A small metal post erected on top of the building was shown as the Cross. The message is that this has happened because of Jagan's support.
Finally, a local TV channel debunked the campaign by showing the building as a structure constructed by the forest conservation wing of TTD and the pole was not the Cross and it meant to support the CCTV cameras.
Any number of trips to Hindu temples and his close association with the head of Sarada Petham of Vizag, Swami Sampoorananda Saraswati, could not conceal Jagan’s Christian identity, as far as the saffronists were concerned.
Swamiji’s public avowal that no force would topple Jagan (and his Telangana counterpart KCR) in the next 20 years has not given any protection for the chief minister from being targeted as Christian.
The BJP which is rejuvenated by the entry of upper caste and rich politicians from opposition parties looks impatient and does not want to wait for its turn in conventional politics of the state.
To enthuse the state BJP leaders, in July, the party’s national general secretary Ram Madhav had announced that the BJP honeymoon with Jagan was over.
Many see a direct link between BJP's anti-Christian campaign and Ram Madhav's statement.
The state BJP cried foul when the state government announced an honorarium of Rs 5000 per month to pastors a couple of days ago and said it was not acceptable.
Party state general secretary Lanka Dinakar took objection to the move stating that why such a facility was not made available to Hindu priests.
He asked Jagan's government to first feed cows in Goshalas across the state.
Recalling how Jagan went on a pilgrimage to Jerusalem soon after assuming charge as chief minister, Dinakar said the travel bill amounting to USD 30,000 was footed by the state through the GO No 1737, even though Jagan termed the trip as private.

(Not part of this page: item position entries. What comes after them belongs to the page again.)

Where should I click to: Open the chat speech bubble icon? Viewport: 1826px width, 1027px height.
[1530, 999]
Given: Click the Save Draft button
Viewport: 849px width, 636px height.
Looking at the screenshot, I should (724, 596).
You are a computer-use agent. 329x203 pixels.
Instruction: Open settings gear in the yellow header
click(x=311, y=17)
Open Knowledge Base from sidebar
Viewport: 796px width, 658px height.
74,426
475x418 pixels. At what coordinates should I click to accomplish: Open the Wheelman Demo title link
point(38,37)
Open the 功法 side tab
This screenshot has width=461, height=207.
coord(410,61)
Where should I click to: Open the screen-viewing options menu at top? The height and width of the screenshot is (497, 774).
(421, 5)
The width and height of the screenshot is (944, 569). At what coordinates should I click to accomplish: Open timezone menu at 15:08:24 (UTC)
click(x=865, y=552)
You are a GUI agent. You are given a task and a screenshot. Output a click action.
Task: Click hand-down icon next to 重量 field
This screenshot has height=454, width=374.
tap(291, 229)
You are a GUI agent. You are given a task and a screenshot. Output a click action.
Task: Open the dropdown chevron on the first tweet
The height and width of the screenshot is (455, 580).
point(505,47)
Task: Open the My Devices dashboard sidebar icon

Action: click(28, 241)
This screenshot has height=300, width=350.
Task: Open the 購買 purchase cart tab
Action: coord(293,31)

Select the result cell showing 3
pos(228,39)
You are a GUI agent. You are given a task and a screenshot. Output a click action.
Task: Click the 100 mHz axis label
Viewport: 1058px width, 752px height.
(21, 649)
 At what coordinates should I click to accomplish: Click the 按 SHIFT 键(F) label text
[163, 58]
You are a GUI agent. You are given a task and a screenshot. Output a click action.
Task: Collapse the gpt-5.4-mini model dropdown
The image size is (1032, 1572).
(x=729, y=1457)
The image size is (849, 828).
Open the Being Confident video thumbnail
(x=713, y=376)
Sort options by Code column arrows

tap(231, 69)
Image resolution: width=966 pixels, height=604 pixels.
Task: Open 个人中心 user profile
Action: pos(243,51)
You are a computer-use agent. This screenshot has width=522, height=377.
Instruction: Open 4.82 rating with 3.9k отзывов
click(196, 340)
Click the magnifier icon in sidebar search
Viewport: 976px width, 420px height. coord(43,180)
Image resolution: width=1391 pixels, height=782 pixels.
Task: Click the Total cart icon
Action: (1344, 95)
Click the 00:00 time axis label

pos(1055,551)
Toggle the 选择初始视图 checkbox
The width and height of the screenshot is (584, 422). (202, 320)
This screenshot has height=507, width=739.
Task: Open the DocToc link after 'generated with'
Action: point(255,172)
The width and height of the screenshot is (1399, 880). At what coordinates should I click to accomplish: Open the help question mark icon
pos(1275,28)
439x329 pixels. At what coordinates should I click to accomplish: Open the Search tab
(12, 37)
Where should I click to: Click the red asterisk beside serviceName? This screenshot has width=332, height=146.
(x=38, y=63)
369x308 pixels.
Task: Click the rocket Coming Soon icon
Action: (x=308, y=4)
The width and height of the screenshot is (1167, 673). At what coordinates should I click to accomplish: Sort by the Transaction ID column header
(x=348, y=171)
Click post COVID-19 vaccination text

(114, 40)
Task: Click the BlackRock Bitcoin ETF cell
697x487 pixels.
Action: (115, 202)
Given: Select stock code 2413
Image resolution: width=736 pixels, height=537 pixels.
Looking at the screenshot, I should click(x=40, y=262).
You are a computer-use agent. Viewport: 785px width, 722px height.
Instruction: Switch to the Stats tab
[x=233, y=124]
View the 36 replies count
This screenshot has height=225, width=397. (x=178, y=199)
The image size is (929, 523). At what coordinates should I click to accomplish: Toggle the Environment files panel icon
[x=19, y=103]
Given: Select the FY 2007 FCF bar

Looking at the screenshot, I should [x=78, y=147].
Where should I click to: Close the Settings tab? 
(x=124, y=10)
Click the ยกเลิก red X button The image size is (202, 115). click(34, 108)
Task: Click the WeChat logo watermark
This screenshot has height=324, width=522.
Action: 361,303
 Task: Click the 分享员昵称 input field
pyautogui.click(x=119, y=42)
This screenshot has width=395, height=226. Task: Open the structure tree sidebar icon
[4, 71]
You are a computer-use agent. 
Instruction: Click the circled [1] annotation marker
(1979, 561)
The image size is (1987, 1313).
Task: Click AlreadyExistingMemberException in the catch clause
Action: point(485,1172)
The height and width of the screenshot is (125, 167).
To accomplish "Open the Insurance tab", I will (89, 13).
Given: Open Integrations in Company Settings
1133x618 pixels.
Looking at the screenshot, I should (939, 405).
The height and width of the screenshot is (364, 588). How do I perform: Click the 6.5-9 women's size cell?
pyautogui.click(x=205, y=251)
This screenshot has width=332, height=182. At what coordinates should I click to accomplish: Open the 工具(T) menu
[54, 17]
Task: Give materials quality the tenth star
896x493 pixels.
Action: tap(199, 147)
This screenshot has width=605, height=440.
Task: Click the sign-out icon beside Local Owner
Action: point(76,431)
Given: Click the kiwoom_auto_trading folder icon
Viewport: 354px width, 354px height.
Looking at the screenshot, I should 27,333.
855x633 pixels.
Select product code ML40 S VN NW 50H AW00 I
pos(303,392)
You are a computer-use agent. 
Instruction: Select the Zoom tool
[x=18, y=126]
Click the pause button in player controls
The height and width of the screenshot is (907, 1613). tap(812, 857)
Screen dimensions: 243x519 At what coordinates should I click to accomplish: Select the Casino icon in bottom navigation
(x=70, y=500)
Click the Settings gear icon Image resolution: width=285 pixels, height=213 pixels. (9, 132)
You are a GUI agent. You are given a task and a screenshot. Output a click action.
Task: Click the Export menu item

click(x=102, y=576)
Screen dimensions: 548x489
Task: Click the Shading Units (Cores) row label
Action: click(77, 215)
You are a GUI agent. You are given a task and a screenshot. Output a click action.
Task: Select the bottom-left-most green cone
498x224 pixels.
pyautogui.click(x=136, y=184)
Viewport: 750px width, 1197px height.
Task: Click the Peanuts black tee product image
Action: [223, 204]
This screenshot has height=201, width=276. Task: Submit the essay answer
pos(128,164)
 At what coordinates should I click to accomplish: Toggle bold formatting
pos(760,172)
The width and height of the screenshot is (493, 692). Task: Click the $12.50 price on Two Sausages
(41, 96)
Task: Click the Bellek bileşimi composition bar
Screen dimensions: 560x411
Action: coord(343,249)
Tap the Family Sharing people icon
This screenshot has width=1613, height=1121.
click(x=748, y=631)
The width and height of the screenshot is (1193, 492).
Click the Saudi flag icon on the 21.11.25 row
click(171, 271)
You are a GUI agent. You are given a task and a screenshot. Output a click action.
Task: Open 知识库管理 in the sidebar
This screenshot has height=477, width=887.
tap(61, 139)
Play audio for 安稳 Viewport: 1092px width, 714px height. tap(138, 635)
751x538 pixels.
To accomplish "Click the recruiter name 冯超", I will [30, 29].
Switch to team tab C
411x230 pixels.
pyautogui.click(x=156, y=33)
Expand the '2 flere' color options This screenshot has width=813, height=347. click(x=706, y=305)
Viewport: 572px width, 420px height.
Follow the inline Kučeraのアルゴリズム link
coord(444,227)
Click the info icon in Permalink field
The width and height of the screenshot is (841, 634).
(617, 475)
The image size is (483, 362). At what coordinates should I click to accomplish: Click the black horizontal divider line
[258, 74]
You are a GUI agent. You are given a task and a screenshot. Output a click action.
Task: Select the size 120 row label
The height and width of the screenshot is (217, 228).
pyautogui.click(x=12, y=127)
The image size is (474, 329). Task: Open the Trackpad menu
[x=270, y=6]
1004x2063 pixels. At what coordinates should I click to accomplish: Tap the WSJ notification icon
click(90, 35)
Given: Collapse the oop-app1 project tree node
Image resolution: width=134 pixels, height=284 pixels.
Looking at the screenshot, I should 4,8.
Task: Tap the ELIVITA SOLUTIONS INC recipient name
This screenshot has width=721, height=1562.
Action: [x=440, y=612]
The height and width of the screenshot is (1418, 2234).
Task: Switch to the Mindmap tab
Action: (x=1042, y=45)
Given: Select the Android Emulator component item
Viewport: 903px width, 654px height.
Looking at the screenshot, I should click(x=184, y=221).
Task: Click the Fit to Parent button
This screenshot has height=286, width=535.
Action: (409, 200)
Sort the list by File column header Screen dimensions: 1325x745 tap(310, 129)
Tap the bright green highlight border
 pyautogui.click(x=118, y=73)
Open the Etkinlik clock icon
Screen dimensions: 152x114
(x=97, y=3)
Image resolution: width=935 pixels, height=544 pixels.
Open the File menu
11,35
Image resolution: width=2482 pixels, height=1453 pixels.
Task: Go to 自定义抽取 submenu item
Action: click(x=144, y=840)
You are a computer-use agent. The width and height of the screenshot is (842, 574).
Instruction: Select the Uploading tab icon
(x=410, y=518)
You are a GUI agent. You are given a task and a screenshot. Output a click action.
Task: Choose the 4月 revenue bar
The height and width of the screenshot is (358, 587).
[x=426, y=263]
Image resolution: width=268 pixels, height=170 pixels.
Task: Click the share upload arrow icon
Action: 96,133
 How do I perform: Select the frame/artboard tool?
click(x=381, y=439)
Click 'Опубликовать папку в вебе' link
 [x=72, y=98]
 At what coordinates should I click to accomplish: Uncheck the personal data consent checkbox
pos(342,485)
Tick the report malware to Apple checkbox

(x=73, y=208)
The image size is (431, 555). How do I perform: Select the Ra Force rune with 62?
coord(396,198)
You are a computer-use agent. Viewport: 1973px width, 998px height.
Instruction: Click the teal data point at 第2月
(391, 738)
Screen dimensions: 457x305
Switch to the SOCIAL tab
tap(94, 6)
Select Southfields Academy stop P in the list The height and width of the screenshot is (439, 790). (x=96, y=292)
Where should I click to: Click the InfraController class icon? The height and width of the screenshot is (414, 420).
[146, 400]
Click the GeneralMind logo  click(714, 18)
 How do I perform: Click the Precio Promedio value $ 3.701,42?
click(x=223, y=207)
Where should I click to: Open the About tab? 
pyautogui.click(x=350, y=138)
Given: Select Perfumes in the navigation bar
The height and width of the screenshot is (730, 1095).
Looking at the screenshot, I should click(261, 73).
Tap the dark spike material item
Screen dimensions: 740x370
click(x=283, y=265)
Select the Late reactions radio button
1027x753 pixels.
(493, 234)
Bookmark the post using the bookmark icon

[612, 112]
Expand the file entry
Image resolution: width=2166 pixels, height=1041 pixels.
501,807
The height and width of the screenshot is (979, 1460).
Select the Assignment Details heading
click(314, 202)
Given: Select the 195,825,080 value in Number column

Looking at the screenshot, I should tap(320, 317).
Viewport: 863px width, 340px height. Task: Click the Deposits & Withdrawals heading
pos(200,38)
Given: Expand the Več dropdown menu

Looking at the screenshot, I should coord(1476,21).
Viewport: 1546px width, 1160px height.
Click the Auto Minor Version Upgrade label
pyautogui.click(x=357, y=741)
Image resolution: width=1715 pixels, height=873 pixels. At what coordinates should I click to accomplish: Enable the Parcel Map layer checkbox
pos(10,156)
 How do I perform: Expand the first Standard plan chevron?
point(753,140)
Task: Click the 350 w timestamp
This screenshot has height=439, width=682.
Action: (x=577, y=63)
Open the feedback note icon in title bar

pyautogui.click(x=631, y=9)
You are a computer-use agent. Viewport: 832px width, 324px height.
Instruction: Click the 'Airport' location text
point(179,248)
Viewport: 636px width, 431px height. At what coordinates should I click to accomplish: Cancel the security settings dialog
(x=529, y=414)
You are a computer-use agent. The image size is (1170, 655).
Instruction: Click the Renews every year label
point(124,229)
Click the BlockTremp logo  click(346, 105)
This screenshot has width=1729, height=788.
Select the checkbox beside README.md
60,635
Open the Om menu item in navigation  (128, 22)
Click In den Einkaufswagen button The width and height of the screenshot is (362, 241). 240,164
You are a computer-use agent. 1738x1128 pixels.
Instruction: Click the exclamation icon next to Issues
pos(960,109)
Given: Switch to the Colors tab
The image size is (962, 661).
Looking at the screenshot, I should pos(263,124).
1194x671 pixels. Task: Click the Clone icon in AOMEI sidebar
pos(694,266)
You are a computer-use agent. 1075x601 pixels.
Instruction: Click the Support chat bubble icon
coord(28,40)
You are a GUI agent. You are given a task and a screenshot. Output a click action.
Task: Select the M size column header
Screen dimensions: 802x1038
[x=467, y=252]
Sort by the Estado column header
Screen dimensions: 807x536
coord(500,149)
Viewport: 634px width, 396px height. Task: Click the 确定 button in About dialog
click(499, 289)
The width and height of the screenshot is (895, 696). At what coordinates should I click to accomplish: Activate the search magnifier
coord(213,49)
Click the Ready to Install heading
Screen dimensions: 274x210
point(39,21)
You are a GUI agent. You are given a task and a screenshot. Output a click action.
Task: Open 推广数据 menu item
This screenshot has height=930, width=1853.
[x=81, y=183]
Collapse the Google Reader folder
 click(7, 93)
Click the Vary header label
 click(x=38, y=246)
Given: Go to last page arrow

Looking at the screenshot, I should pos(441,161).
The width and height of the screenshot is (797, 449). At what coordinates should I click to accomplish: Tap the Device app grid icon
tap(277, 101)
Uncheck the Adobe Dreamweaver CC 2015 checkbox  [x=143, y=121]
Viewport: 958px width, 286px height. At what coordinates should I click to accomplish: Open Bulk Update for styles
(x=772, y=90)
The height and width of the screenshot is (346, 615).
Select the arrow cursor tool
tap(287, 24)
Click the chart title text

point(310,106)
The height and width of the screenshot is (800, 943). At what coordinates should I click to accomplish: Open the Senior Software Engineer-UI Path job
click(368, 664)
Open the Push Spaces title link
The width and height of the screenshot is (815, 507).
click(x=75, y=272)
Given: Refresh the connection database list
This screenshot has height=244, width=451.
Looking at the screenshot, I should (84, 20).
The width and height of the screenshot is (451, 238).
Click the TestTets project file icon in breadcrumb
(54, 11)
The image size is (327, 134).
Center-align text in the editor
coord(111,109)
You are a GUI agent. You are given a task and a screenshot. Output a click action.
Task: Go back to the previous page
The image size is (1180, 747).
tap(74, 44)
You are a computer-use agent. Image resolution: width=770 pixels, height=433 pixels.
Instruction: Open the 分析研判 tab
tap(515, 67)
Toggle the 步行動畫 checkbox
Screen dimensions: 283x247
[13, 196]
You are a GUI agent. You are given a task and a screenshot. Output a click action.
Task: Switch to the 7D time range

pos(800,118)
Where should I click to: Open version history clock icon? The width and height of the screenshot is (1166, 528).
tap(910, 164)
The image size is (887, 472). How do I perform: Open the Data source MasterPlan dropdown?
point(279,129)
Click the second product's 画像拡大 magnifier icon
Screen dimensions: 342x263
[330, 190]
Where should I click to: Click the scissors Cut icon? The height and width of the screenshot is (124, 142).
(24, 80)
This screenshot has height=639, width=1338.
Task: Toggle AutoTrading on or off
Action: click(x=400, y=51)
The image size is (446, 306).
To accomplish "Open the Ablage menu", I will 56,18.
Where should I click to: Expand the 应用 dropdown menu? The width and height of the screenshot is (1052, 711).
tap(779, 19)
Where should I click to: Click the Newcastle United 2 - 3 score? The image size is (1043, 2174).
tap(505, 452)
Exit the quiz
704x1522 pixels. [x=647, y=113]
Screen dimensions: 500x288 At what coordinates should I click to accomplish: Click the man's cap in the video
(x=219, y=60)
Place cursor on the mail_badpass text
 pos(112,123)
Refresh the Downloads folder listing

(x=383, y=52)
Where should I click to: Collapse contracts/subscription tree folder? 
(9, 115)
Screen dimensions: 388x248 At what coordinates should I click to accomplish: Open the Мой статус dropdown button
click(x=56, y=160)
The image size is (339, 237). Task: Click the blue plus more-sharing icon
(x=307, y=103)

BJP national secretary Sunil Deodhar, in a tweet, termed the move to disburse honorarium to pastors as blasphemous.
Similarly, the BJP has also opposed a move proposed to take away the unused temple lands in order to distribute them to 25 lakh landless poor next Ugadi (Telugu New Year) day.
In another instance, in mid-August, BJP supporters and a couple of Hindu religious organizations raised an objection to allowing the Muslims to participate in the auction for shops near the temple in Srisailam.
They gave a call 'Chalo Srisailam' to Hindus to stage a protest at the temple against what they termed an attempt by Jagan’s government to dilute the spirit of Hindu shrines.
The supporters of BJP even found fault with Jagan's refusal to light the lamp during his recent US visit though YSRC clarified that the protocol would not allow the traditional lamp lighting ceremony in the US.
The other instance when Jagan's preference for Christianity was called into question was the printing of ads related to Jerusalem Pilgrimage program on the backside of tickets of RTC (Road Transport Corporation) buses plying to Tirumala shrine.
Though the ad was issued by the government itself, the RTC had to place the stores-in-charge under suspension to mollify the restive cadre of BJP.
It is clear now that the BJP has unleashed a two-pronged strategy in Andhra Pradesh: destabilising Naidu’s opposition party with defections and, mobilising Hindutva forces against Jagan’s Christian identity.
Can Jagan, who is still facing trial in CBI cases for his disproportionate assets, fight back?